Виктор был фантазёр, и я делал на это поправку. Но и – рисковый организатор, побуждающий других к смелому поведению. Устроил у себя дома религиозно-философский семинар, женившись на философине-совушке Татьяне Горичевой. Я побывал тогда в их просторной комнате с окнами на Большой проспект Петроградской стороны. Сам номер квартиры 37 заставлял вспомнить о сталинских репрессиях, и Виктор сделал его названием самиздатовского журнала.
– Ничего, пусть гэбуха трепещет, – сказал он по поводу этой аналогии.
Действительно, журнал «37» удавалось ему выпускать годами, несмотря на угрозы ГБ. Я думал, статус инвалида защищал его, но оказалось, что лишь до известной степени. Виктор сказал, что ему не раз угрожали физической расправой. Однако речь теперь пошла о «второй культуре» как о литературном движении. Кривулин предполагал собрать как можно больше неофициалов и потребовать у Союза писателей признания.
– Неужели вы думаете, что эти чиновники вдруг нас признают? Кроме того, почему «вторая»? Я не считаю их «первыми».
– Ну, это всего лишь термин. А не признают, мы будем писать открытые письма, обращения. Вот, например, художники: сначала их разогнали, а потом всё-таки разрешили.
Тут он был прав. Художников прорвало, и несколько смельчаков в Москве устроили несанкционированную выставку где-то под открытым небом, на окраине. Власти двинули против них строительную технику. Среди немногих зрителей были иностранные корреспонденты, даже какой-то дипломат, и в результате скандал получился международный – «Бульдозерная выставка»! Властям пришлось пойти на попятный, и блага для художников получились немалые: им дали Манеж и разрешили профсоюз, тем самым легализовав бесправных «тунеядцев». Из них выдвинулись имена и пошла коммерция.
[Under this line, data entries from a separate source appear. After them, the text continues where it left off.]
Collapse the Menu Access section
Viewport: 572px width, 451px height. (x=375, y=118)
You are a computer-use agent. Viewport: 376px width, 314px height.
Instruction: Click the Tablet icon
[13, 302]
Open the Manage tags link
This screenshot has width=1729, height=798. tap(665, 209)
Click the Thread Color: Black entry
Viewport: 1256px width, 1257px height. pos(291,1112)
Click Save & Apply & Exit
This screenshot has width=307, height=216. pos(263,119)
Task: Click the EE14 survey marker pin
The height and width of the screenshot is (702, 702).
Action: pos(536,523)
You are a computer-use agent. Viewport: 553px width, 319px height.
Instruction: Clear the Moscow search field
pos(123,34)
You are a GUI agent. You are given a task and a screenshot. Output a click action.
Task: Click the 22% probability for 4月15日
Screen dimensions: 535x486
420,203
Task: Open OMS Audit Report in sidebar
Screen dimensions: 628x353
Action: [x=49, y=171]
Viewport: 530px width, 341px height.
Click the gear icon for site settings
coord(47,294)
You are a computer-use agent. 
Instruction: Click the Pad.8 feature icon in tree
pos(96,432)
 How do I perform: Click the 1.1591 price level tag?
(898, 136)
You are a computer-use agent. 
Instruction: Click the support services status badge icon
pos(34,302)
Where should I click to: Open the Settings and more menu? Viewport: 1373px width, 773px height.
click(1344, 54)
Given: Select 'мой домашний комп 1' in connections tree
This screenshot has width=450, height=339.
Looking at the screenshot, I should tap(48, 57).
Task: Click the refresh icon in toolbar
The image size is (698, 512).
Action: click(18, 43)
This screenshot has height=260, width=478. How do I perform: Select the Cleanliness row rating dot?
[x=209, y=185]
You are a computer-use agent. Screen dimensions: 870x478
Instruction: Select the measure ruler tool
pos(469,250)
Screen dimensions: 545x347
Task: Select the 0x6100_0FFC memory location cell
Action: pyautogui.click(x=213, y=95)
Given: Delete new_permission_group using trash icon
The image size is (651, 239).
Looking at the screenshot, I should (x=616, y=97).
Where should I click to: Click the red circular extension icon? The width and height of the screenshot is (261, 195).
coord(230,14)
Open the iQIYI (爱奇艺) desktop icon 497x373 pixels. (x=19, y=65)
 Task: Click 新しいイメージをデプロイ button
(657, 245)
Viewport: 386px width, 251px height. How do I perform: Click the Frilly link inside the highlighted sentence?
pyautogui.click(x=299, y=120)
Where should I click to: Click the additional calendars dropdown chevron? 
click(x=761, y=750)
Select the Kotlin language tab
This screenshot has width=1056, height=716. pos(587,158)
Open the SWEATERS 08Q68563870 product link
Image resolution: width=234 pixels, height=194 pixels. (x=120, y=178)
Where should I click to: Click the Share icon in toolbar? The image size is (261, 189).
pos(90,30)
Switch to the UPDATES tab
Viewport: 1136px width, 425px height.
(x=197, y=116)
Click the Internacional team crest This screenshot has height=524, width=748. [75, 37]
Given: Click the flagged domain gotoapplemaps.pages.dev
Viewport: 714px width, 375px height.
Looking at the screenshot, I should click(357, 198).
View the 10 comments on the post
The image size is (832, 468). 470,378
Отозвалось даже в Питере.
Странно, что о событии я узнал от раскрасавицы, героини моего романа, а не она от меня:
– В «Газа» выставка неофициалов. Пойдём?
Это был Дом культуры в рабочем районе, вдали от центра. Он назывался так в честь полусвятого доктора и гуманиста Гаазе, но не исключено, что имелся в виду его однофамилец и, наоборот, социал-демократ. Как бы то ни было, нам пришлось выйти на станции метро «Кировский завод» и встать в конец длиннейшей очереди, пересекающей по диагонали немалый заснеженный сквер перед фасадом. Там, у входа, маячили милицейские ушанки с кокардами.
– До закрытия вряд ли успеем. Но – вдруг? – сказал я разрумянившейся от морозца подруге.
Вдоль очереди прошёлся какой-то милицейский наблюдательный чин. Серьёзное дело! Затем стал обходить некто в дублёнке и с микрофоном. Зеленовато-холодные чуть навыкате глаза, нос – как на политических рисунках Сойфертиса или Бродаты. Би-би-си?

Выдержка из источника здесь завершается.